Over recent years, many studies involving different populations have reported that memory complaints appear to be associated with depression, mainly in samples based on volunteers and self-referrals (Jonker et al. 2000). However, in community-based samples, a significant relationship was observed between self-reported memory problems and poor memory performance independently of depressive symptomatology (Jonker et al. 1996). Apart from the depression, the SMC have also been related to anxiety and personality traits (Jorm et al. 2004). However, there is also growing evidence to suggest that SMC are associated with an increased risk of dementia and with the presence of biological correlates of early Alzheimer's disease (Rodda et al. 2009).

Some cross-sectional studies have found associations between SMC and objective memory performance (Jonker et al. 1996; Gagnon et al. 1994), although others did not (Bolla et al. 1991; Minett et al. 2007). Nevertheless, longitudinal studies seem to show this relationship more clearly (Tobiansky et al. 1995; Schmand et al. 1996)(see Jonker et al. 2000 for a review). Although subjects with objective memory impairment normally report SMC, there are other elderly subjects that perform as well as healthy controls on memory tests but still report complaints about their memory. It is still an open question whether these SMCs can actually be considered to be clinically relevant predictors for the development of an objective memory impairment and even dementia (Roberts et al. 2009; Riedel-Heller and Matschinger 1999; Glodzik-Sobanska et al. 2007; Treves et al. 2005; Wang et al. 2004).

Thus, although differences are not found in neuropsychological test scores in comparison with a ‘healthy’ group, some neuroimaging studies in people with SMC showed a smaller entorhinal cortex (Jessen et al. 2006), a reduced hippocampal volume (Van der Flier et al. 2004), reduced metabolism (Mosconi et al. 2008) and subcortical parieto-occipital white matter lesions (Stenset et al. 2008). Studies of brain activity during cognitive tasks note that subjects with SMC present an increase in activity in comparison with the control group (Rodda et al. 2009; Rodda et al. 2010; Maestu et al. 2010; Jessen et al. 2010; Elfgren et al. 2010; Gallassi et al. 2010; Benito-León et al. 2010; Luck et al. 2010). All these studies have evaluated the spatial or the spatiotemporal profiles of activity, but none of them assess whether the functional connectivity between brain regions was spared or not in subjects with SMC. Functional connectivity measures the statistical interdependencies between two brain signals and seems to be related to the brain ability to communicate information between brain regions (Varela et al. 2001). Functional connectivity is, probably, an essential tool for the study of brain functioning, with its deviation from healthy reference being an indication of lesion (Schnitzler and Gross 2005, Guggisberg et al. 2008). The evaluation of functional connectivity in subjects with SMC is a relevant issue due to the ideas developed by Braak and Braak (Braak and Braak 1991), which indicate pathophysiological changes up to decades before the diagnosis of dementia. Furthermore, the idea that views Alzheimer's disease (AD) as a disconnection syndrome (Morris and Becker 1994) has not yet been tested in subjects with SMC.

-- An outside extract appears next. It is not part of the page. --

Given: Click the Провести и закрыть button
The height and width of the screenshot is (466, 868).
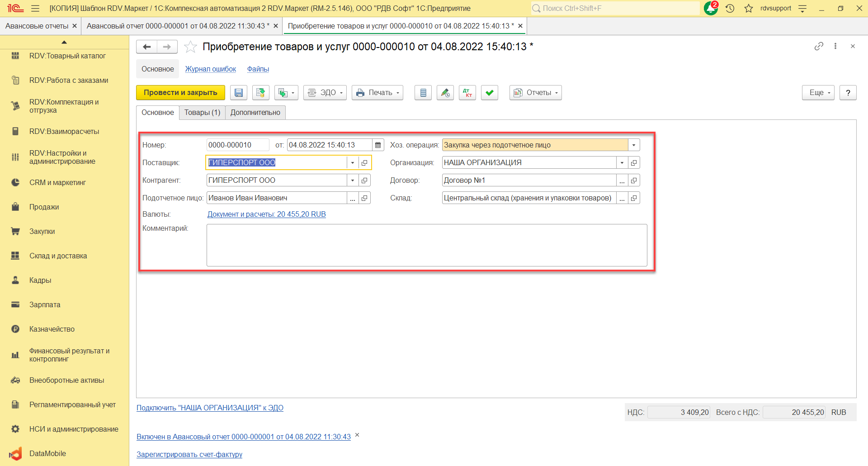Looking at the screenshot, I should point(180,93).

In the present study, we try to overcome some of the limitations of the previous studies by (1) removing variables that could confound the origins of SMC such as psychiatric conditions; (2) using a structured questionnaire with more than 20 questions as opposed to a list of 2 or 3 questions used in most previous studies; (3) recording the brain magnetic activity with magnetoencephalography (MEG) during a memory task in three different groups of elderly people: healthy volunteers with neither subjective nor objective memory impairment, subjects with SMC without objective memory impairment and MCI subjects with both subjective and objective memory impairments with the aim to evaluate differences in brain activity between these three groups; (4) evaluating the functional interaction between brain regions in different frequency bands through the use of MEG signals. We predict that subjects with SMC will show a differential profile of functional connectivity compared with both MCI and healthy elderly subjects indicating some preliminary signs of neurophysiological impairment.

Methods

Participants

Fifty-six, right handed, elderly participants recruited from the Geriatric Unit of the ‘Hospital Universitario San Carlos Madrid’ and the ‘Centro de Prevención del Deterioro Cognitivo, Ayuntamiento de Madrid’, participated in the study. Participants were divided into three groups based on their clinical profiles: 19 participants were considered as multidomain MCI patients, 25 as elderly control participants and 12 as SMC participants.

The SMC group was composed of 12 (9 women, average 72.5 years old) elderly participants who came, on their own initiative, to the ‘Centre for the Prevention of Cognitive Decline’ and reported experiencing memory deficits. This is a public health centre in Madrid (Spain), which runs memory training programmes for both healthy elders and MCI patients. Participants for the SMC group were selected following the criteria proposed by Abdularab and Heun (2008): (1) Patient stating that their memory function has deteriorated compared to earlier stages in life; (2) time of onset being in adulthood; (3) providing a valid example; (4) memory deterioration confirmed by an informant (close relative or friend); (5) normal objective memory performance. The assessment was based on structured interview and a neuropsychological assessment. To ensure that memory complaints were not caused by a psychiatric condition, all patients were interviewed by an experienced psychiatrist (PM) and had to score below 9 in the geriatric depression scale (Yesavage and Brooks 1991). Additionally, to confirm the memory complaints, participants from this group had to score higher than 13 (mean 27.6) in the memory failures of everyday test (Sunderland et al. 1983). Given that the association between subjective ratings and future cognitive decline is stronger when complaints have been confirmed by an informant (Farias et al. 2005), we required confirmation from relatives or close friends. None of these patients met the criteria for MCI and had no history of psychiatric or neurological disorders. Most SMC patients were following educational courses at local social centres.

MCI diagnosis was established according to the criteria proposed by Petersen et al. (Grundman et al. 2004; Petersen 2004). Thus, MCI patients fulfilled the following criteria: (1) cognitive complaint corroborated by an informant (a person who stays with the patient at least for half a day at least 4 days a week); (2) objective cognitive impairment, documented by delayed recall in the logical memory II subtest of the revised Wechsler Memory Scale (score ≤16/50 for patients with more than 15 years of education; score ≤8/50 for patients with 8–15 years of education); (3) normal general cognitive function, as assessed by a clinician during a structured interview with the patient and an informant and, additionally, a mini mental state examination (MMSE) score greater than 24; (4) relatively preserved daily living activities as measured by the Lawton scale; (5) not sufficiently impaired, cognitively and functionally to meet criteria for dementia. Age and years of education were matched to the SMC group. According to their clinical and neuropsychological profile, all patients in this group were considered multi-domain MCI patients (see (Petersen 2004). As for the geriatric depression scale, none of the MCI showed depression (score lower than 9) (Yesavage and Brooks 1991).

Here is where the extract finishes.